▶ _What you should do_:
A single number is the answer here: how many lines below include "computer"?

▶ _Saved data entries_:
+-------+

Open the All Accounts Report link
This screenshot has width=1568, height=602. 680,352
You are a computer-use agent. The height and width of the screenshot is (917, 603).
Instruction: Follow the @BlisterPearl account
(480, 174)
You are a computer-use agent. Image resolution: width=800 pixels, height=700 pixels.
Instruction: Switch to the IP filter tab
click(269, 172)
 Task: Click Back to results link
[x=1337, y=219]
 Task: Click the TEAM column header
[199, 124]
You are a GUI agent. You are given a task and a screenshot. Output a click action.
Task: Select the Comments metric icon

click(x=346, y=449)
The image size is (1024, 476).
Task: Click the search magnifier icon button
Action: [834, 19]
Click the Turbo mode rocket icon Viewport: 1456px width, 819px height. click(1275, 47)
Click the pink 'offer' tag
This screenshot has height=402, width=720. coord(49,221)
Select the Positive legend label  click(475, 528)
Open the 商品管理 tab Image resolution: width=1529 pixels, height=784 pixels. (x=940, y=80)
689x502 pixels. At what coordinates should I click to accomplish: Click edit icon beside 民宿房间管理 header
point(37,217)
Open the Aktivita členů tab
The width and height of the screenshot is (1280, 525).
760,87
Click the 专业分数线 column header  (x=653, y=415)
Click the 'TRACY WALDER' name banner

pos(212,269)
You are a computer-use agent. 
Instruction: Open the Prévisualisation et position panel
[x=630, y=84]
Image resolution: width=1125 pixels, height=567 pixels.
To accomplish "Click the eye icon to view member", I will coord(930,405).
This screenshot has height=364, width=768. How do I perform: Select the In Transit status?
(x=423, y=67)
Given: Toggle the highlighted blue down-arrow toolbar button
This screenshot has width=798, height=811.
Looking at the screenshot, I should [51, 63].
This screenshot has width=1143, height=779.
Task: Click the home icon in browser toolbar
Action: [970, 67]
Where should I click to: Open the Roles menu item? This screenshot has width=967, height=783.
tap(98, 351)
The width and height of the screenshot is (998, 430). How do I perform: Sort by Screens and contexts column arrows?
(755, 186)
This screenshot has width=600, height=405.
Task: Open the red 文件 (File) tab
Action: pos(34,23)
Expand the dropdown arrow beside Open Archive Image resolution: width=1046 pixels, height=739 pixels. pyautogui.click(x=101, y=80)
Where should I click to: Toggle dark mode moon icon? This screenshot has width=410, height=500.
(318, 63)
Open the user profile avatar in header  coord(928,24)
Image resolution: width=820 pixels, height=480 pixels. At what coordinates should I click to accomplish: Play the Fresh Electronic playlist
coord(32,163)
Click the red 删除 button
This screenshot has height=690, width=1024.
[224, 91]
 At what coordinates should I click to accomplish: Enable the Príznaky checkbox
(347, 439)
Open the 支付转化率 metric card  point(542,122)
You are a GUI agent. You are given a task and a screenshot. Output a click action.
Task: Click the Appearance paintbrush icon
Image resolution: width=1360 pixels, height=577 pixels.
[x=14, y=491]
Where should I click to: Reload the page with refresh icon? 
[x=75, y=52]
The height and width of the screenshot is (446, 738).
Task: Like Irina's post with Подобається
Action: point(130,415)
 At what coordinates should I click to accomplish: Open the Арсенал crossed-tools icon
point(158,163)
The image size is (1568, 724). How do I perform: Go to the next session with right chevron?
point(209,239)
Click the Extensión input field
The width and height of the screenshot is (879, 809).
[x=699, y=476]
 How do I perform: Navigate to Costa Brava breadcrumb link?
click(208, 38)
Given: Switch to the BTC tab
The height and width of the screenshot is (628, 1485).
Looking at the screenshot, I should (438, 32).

+-------+

▶ _Exercise answer_:
3